Latency of range queries that return large number of key-value pairs

ntrhieu89 · April 10, 2019, 8:50am

Hi,

I am using FoundationDB for my application. In my use case, the application frequently issues range queries that return thousands, even tens of thousands of key-value pairs.

I notice that there are two ways to execute a range query: 1) using tx.getRange().asList().get() to get all key-value pairs at once or 2) using tx.getRange().iterator() to get the key-value pairs iteratively. Below is my Java code:

Using asList()

private void execNonAsync(Database db, Range range, int expect) throws ExecutionException, InterruptedException {
    Transaction tx = db.createTransaction();
    List<KeyValue> kvs = tx.getRange(range).asList().get();
    for (KeyValue kv: kvs) {
        kv.getKey();
        kv.getValue();
    }
    tx.commit().get();
    tx.close();
}

Using iterator()

private void execAsync(Database db, Range range, int expect) throws ExecutionException, InterruptedException {
    Transaction tx = db.createTransaction();
    AsyncIterator<KeyValue> iter = tx.getRange(range).iterator();
    while (iter.hasNext()) {
        KeyValue kv = iter.next();
        kv.getKey();
        kv.getValue();
    }
    tx.commit().get();
    tx.close();
}

I run a microbenchmark program to measure the latencies of both ways. Below is the result (in milliseconds). My conclusion is asList() provides remarkably lower latency comparing with iterator(). The difference increases when the range size (the number of key-value pairs returned) increases.

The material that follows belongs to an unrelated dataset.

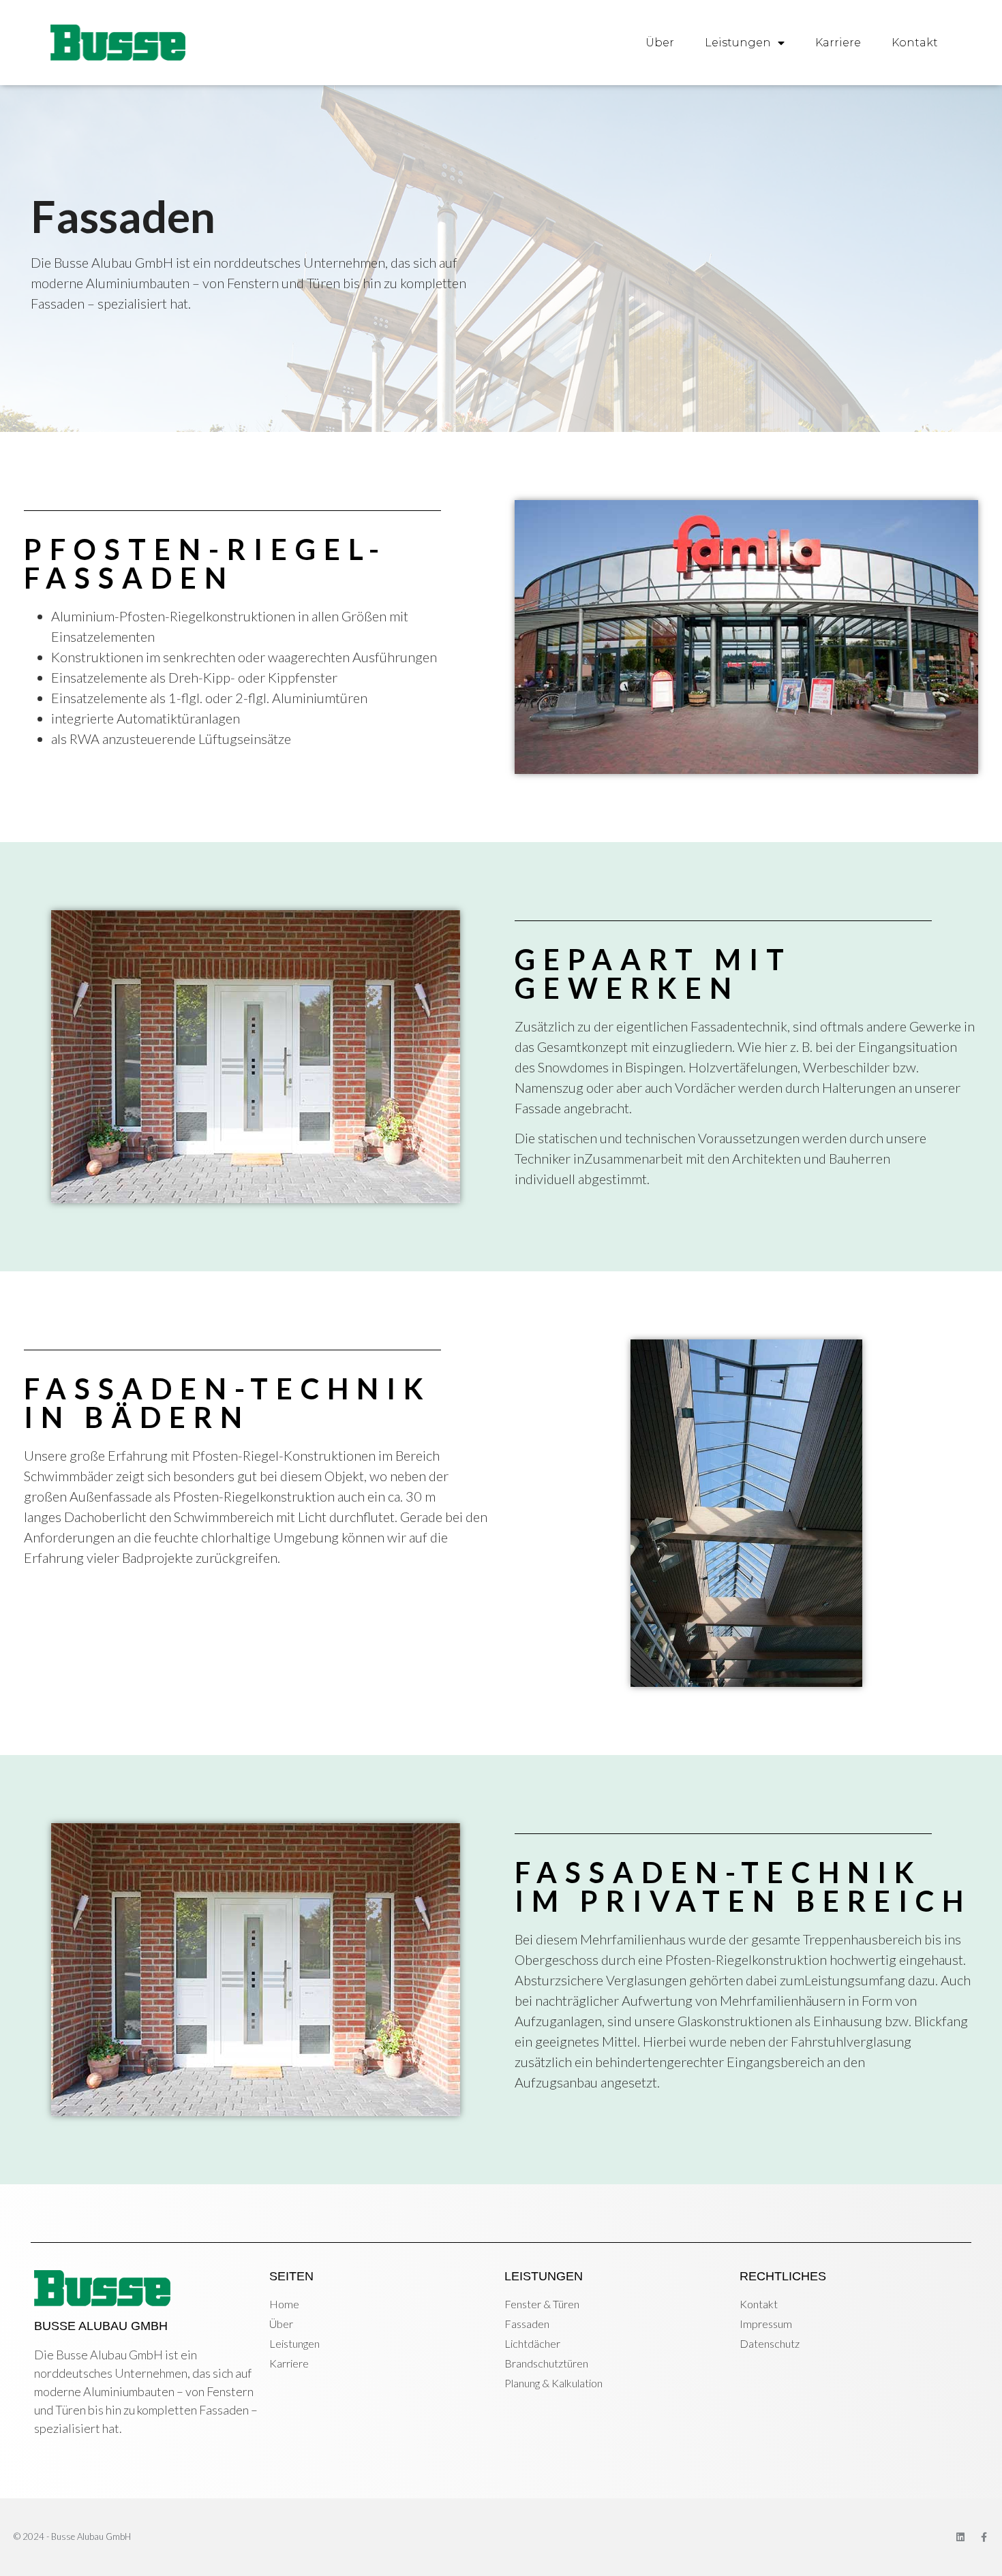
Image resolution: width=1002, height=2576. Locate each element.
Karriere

Range Size      Using asList()      Using iterator()
1               1.213090            1.241620          
10              1.237670            1.920940
20              1.299140            1.966210
50              1.386290            2.400080
100             1.515270            2.947490
1000            3.316320            6.013990

The results are gathered with 1 one node FDB and another node that runs my benchmark Java program. The database has 100k keys in total (each key is 8-byte length, each value is 100-byte length) and each query is run repeatedly 100k times.

My questions are:

Is it because asList() gets all key-value pairs in one call to FDB and iterator() uses multiple calls (equal to the number of fetched key-value pairs) in an async manner that causes the latency difference? If not, what is the explanation of the higher latency?
I want to go with iterator() for my application because with this way the application does not hold all key-value pairs in memory and it can process the data as soon as some key-value pairs are available. My major concern is the high latency of the current iterator(). Are there some tunings or configurations that reduce its latency? Ideally, I expect the latency of iterator() should not be much lower than asList() when the range size increases.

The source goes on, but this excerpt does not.